10613076_10204909417031104_5526019312848196156_nI have spent many sleepless nights thinking about how to honor my father’s memory here today.

One draft covered how — for Christmas, Father’s Day, Birthdays and every other gift giving holiday, Dad often asked for just one thing:

PEACE and QUIET.

Totally understandable given that he was in a house full of women.

Then there was the version that highlighted when my Dad, headed over to our neighbor’s house to chat while my mom was readying the house for a dinner party. When he arrived, he sat down and carefully explained that he was there because “my wife is over there trying to achieve perfection, but what she does not know is that perfection cannot be achieved.”

I had yet another draft where I thanked him for opening up the world to me through travel. His work took him to Europe, Asia, the Middle East and more. He brought home interesting gifts for us…..and some great stories — and it gave me the bug.

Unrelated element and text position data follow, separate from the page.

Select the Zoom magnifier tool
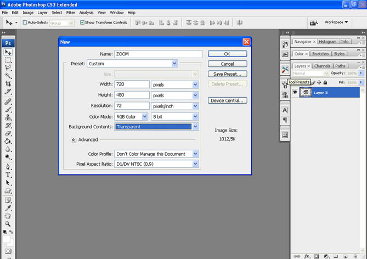 (x=8, y=224)
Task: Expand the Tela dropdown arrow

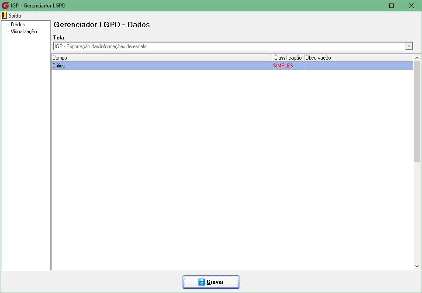Action: [x=409, y=46]
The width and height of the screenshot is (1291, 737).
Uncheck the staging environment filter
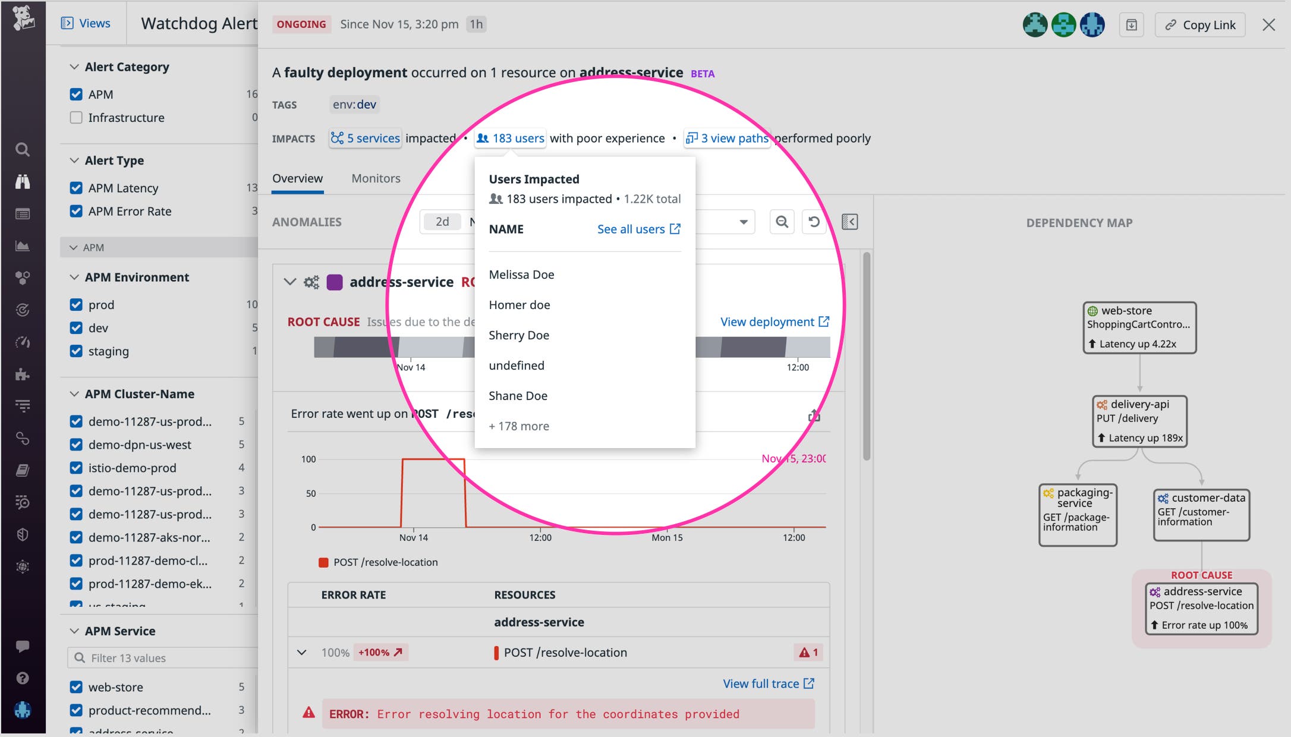coord(76,351)
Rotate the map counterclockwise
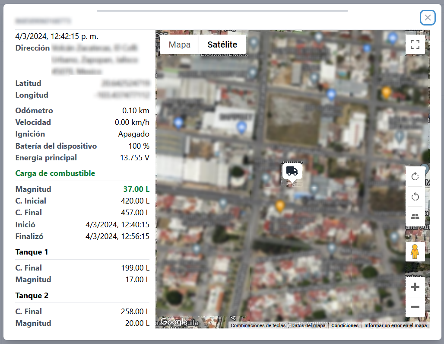444x344 pixels. tap(415, 197)
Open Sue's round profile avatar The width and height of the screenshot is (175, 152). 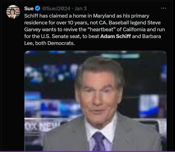click(13, 12)
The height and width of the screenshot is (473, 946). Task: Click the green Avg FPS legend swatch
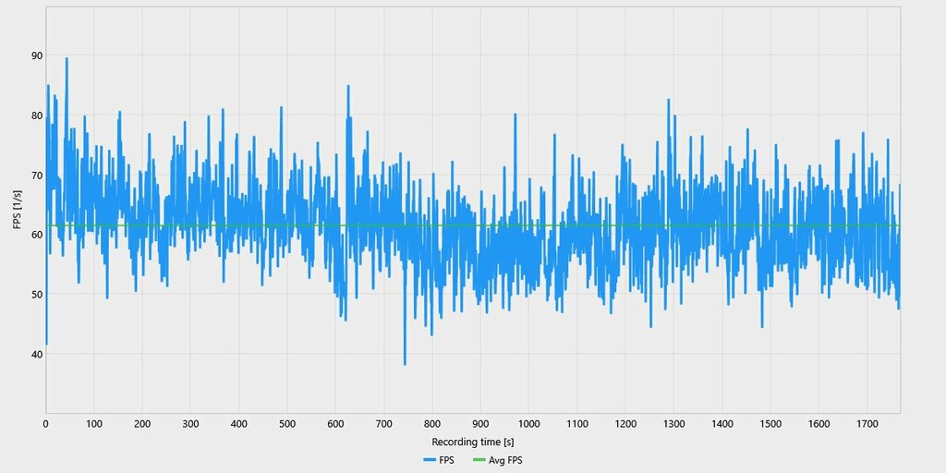click(x=479, y=460)
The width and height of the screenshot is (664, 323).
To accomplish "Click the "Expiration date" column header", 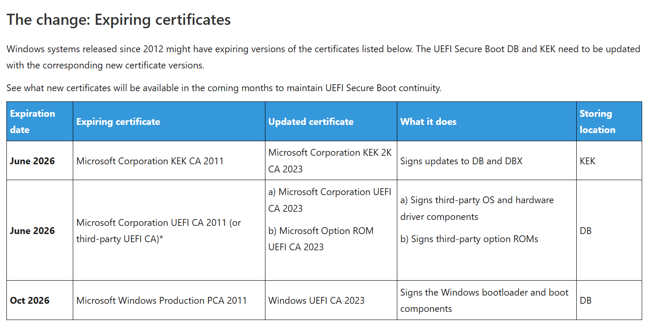I will [x=33, y=121].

BUT nothing can honor my Dad’s memory quite like reading one of his letters. You see, Dad was a letter writer – and a thoughtful one at that. When we were younger — if there was yellow legal paper folded neatly on your pillow, you knew you were in deep trouble.  Later on in life, those letters were less about explaining what we did wrong and more about offering some of his sage advice.

I found this letter he wrote me several years ago after his 75th birthday party — there’s a reason why I kept it.

Dear Katja,

This card is a very small form of thanks for all your work on my party, both in the planning and execution stage. I saw how hard you worked even on the day of the party.

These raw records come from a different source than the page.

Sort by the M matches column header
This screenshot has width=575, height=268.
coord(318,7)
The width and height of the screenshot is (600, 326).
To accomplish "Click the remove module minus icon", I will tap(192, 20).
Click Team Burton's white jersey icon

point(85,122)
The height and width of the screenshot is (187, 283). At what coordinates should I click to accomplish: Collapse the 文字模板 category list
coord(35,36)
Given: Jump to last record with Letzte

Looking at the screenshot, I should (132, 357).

All this you did in a time when you were yourself not altogether happy and I thank you particularly for that.

I can also not refrain from a few words of fatherly advice, particularly since I am still fighting myself about my life right now. Ever since I actually retired, I have tried to find something truly meaningful to do, that on the other hand does not separate me too much from your mother. I feel a responsibility to be near her as much as I can, since for many years I wasn’t always able to be there for her —- or for all of you.  

So you can see that even a retired father, more than twice as old as you, still does not quite know how to go on in life and has to search for the right path. So it is not surprising to me that you also suffer from this feeling.

I hope, though that you will find your way through it without giving up the wonderful side of yourself. Even though you talk to your mom more than me about these things, I know enough to understand that they are hard on you.

I want you to be happy, perhaps more than anybody else you know and I do not know whether this letter will help. But I had to try.

Love Dad.

—–

He was an amazing Dad. I was truly lucky to have him — and now I wish him all the peace and quiet in the world.  You were loved.